Disguising feelings runs deep. There is even a national form of poetry, semna werk (wax and gold), dedicated to doublespeak. The idea is that the greatest elegance consists in compressing meaning into the fewest words possible, layering in hidden messages. ... the wax is the cover — the superficial polite meaning that melts away to reveal the true, valuable meaning. The “gold” hidden in the couplets regularly offers disguised insults — whether of a host’s poor feast or the direction of political leadership.Just think for a minute of the translation challenges Amharic and other Ethiopian languages pose any translator wishing to inform, say, an English speaker or a western European of the deep intended meaning of what an Ethiopian might be saying ...

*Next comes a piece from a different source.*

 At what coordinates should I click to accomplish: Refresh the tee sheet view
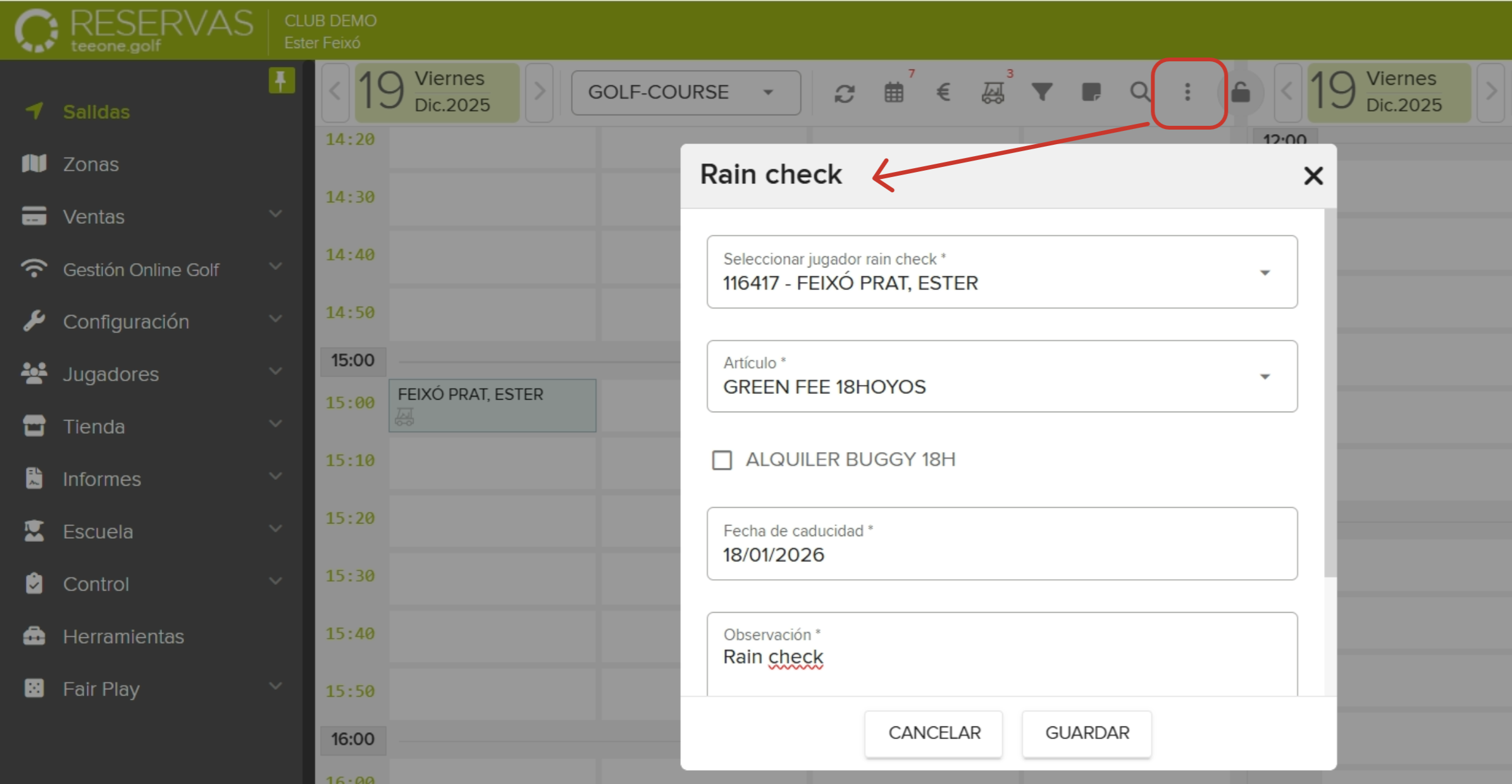click(x=846, y=92)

And, just for fun, according to the Language Translator English-to-Amharic transliteration tool, Steve Dyson transliterates into Amharic as ስቴቭኤ ድይሶን. And semna werk as ሰምና ወርቅ.
If ever the back issues of the Ethiopian Herald from 1970 are digitised and put on line I might be able to track down an article about my motorcycle trip through the country from south to north and some items I lost along the way. More interesting for the moment is the fact that some quick Google searches using Amharic script proved successful.